As reported in the EDP, Mr Clarke, who features in another of Mrs Adamson's books about Penny, was invited back to the camp - which has been transformed into a luxury tented lodge - by the new owners.

"I felt 101 emotions as my feet touched the ground of the airstrip, which I actually helped to clear of rocks in 1977. They came crashing through me," he said.

"When we arrived at the lodge everything felt very different, but as we sat at the bar, the manager Jamie pointed out a clump of trees where our original camp was and I literally ran across and could see where the old entrance road was and I thought 'yes, that's it'."

The luxurious lodge is very different to the basic camp Mr Clarke lived in and where he spent many hours teaching Penny how to become a wild animal again.

"When I was there in the 1970s, the park was very new and so there wasn't any game, just antelope, but on our first night this time we saw cheetahs come by the camp and then a herd of elephants followed by 70 zebras," he said.
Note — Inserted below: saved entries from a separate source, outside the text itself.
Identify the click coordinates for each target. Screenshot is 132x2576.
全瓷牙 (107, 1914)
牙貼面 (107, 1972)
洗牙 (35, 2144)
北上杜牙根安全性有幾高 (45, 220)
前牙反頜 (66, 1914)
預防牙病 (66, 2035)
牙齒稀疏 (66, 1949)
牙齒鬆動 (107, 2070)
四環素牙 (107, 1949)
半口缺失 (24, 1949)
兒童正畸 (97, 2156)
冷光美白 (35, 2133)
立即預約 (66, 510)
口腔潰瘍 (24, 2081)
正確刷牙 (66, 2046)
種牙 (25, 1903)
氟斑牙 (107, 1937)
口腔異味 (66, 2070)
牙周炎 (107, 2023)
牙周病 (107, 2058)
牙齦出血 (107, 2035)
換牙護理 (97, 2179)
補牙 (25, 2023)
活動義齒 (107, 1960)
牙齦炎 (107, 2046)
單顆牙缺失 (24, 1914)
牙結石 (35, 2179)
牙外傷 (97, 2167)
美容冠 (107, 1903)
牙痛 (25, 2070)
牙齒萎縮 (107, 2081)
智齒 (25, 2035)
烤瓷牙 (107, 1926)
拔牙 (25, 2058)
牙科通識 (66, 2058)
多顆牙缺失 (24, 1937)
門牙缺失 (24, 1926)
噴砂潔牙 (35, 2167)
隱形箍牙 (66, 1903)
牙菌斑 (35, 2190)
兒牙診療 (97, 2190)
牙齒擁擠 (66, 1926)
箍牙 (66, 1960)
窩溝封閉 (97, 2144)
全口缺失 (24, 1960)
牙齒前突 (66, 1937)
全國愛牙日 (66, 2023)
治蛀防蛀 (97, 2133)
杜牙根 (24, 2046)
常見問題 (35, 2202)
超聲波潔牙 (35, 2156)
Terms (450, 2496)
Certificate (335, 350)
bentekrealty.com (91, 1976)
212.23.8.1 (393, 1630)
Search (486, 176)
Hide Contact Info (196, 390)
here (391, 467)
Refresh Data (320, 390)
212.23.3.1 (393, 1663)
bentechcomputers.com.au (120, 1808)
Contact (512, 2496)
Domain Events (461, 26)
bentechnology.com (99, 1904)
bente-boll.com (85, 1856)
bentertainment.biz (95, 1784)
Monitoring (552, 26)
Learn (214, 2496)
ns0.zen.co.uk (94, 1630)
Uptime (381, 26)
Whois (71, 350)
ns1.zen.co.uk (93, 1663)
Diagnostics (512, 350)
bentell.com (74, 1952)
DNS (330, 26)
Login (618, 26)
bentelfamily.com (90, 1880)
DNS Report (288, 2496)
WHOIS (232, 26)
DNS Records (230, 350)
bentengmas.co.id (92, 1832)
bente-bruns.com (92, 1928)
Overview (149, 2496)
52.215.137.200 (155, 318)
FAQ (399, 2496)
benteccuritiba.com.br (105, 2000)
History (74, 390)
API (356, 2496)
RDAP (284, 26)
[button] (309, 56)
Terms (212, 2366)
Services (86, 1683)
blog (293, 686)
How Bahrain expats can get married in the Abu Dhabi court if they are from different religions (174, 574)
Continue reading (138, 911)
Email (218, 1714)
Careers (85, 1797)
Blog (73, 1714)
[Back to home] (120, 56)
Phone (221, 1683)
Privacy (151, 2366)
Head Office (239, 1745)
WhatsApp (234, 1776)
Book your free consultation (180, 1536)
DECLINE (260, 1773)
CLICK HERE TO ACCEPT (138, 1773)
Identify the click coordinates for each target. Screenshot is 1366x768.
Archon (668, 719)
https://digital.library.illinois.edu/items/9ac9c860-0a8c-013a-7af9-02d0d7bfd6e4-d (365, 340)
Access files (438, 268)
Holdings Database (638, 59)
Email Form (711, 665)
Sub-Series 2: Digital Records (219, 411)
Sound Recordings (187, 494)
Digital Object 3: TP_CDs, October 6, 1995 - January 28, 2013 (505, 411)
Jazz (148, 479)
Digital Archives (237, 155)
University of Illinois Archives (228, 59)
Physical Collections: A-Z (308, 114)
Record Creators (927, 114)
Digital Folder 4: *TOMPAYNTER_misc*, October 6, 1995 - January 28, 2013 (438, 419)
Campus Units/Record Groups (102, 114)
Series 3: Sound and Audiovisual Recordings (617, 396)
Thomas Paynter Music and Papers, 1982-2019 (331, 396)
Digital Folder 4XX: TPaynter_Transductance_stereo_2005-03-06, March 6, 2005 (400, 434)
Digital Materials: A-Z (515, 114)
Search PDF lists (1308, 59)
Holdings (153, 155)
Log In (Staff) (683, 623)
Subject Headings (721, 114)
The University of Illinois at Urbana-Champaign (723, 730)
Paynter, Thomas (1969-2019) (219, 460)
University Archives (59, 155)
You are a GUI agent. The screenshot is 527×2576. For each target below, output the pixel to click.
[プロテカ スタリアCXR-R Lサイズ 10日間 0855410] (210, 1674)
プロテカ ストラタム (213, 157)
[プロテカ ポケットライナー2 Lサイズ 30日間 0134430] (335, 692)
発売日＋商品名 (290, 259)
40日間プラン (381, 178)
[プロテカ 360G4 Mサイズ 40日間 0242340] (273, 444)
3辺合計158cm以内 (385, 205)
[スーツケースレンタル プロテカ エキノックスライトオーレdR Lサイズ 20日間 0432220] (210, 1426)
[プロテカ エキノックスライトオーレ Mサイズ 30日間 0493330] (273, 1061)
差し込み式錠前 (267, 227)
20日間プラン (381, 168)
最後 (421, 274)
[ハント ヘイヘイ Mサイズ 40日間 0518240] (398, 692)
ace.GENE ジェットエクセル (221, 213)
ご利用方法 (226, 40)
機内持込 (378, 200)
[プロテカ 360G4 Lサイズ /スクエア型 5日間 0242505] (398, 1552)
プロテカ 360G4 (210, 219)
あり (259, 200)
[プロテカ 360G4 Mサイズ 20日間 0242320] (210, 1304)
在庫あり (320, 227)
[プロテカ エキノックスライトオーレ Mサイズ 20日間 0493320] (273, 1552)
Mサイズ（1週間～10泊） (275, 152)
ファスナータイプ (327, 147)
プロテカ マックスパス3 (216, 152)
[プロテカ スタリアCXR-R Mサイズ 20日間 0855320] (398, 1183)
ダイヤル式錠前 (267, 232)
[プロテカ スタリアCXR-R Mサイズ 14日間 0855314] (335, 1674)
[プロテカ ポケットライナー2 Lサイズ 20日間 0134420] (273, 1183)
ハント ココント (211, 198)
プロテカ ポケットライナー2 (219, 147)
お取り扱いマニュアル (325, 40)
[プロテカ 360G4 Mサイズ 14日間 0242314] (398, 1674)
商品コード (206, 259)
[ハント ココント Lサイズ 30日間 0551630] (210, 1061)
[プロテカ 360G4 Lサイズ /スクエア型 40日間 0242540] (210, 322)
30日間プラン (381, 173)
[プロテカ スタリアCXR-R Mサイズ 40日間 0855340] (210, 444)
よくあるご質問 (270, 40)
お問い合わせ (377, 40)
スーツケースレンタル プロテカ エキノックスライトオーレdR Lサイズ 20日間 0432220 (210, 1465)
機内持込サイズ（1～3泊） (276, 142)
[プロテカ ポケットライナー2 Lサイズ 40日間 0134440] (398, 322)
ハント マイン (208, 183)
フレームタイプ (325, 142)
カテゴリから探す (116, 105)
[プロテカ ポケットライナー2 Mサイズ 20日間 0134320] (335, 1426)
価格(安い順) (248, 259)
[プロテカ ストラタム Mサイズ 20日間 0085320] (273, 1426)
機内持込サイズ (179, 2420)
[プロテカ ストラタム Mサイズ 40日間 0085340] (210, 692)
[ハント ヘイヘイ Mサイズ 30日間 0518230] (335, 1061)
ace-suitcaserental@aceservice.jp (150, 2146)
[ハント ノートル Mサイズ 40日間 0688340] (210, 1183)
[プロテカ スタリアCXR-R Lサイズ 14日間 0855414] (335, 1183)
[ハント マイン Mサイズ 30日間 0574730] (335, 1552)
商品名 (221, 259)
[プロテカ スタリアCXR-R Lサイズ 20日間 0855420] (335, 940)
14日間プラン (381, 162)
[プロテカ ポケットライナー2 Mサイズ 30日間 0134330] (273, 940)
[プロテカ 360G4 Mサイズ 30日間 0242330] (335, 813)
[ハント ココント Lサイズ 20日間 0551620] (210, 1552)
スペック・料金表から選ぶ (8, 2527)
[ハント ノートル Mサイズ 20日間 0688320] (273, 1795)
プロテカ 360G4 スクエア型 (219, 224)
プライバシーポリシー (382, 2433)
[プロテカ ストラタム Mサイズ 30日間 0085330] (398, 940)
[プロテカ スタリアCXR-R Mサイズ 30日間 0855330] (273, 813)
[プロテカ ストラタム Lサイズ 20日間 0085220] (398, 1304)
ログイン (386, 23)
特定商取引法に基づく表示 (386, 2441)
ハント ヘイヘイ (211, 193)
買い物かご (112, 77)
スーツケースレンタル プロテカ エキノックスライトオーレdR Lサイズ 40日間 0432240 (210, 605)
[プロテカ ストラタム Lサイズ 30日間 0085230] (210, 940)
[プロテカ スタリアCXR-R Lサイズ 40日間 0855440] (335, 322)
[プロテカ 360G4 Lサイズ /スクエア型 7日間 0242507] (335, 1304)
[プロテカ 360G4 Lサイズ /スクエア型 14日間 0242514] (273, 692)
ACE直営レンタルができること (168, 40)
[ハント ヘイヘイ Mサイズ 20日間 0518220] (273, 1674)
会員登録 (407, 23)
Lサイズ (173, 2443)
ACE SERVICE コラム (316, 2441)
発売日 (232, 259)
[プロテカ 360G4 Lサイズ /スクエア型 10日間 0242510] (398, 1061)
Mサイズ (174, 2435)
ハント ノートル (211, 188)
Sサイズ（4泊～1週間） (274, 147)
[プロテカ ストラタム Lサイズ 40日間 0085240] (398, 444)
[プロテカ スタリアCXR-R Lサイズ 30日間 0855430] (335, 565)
"They said they had put us in a particular tent because weeks before a lioness had brought her cubs on the verandah and put them on the couch. They kept people away from there for a couple of days and she took off again.

"When I was there before you could just wander around, but it isn't safe to do so now. As we walked back to our tent we heard elephants crashing around nearby and water buffalo walking along the path, and at night lions were calling to each other across the park."

Mr Clarke and his wife Helen, from Rockland St Mary, were invited to the lodge, known as Joy's Camp, by Stefano Cheli and Liz Peacock, who run a company specialising in upmarket safaris.

While visiting, he gave a series of talks to other visitors about his time helping Penny and working with Mrs Adamson. The talks were so successful it might become an annual adventure.

"I was apprehensive at first, but the camp is very conservation-minded and the fact it is there means that the animals and the park itself has a future," he said.

He was also able to recreate several of the photographs he took in the 1970s, including one of Penny's Ridge where he used to take the young leopard.

He added: "I was in the car one day and hearing the guides talking over the radio reporting where they all were and there was a stream of Swahili followed by the words 'Martin's Corner'. This was named after me when I managed to sink the land cruiser I was driving in mud up to its bonnet. It took two days to pull it out. Joy called it that on a map in her book and it's lovely that it is still known as that."

Although Penny, who was successfully returned to the wild, has long since died, Mr Clarke hopes if he does go on follow-up trips that he might spot some of her descendents.